Well, I can’t prove it, but it hasn’t been my impression that the housing came before the industry. At least in LA, I am not at all sure that that is correct. We’ve had these dirty industries for some 100 years or so. The mass of the population arrived a lot later.
And while you make many good points, I would rather see us simply find a way to make these processes clean. I think there should be a way to do that. People aren’t going to stop using batteries – and since as a whole, this is a rich country, I think it should be our burden to figure out how to do that. We spend gobs on money on military hardware and other things we won’t ever use (we hope). This is not the place for us to get cheap.
And I’m not even sure that “regulating” is the way to get there – I mean, we’ve got all these smart people running around at Caltech and in Claremont. Am I supposed to believe that clean recycling is somehow impossible? Such that all we can do is make it expensive for companies and hope they figure it out? I care whether an argument is sound or not – not who makes it.

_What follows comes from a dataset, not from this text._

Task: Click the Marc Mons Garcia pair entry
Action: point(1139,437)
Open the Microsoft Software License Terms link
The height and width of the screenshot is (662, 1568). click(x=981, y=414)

Still, I do very much agree – let’s stop poisoning ourselves and others! Hurrah.
Oh, and also – my other issue with the petition proposal is that I do not trust the legislature to be sensible – not at all! As it is, we may get strange things on the ballot – but I would rather live with that than make it tougher to put things on there. It is very tough already. I feel like there are too many shenanigans. I don’t want those people interfering with the process any more than necessary.
And who is going to actually check that the gatherers are “volunteers?” I am a liberal but this is clearly aimed at corporations. I don’t think it is yet the case that unions are too strong here, but I could imagine it happening.
Let’s just make people better-informed.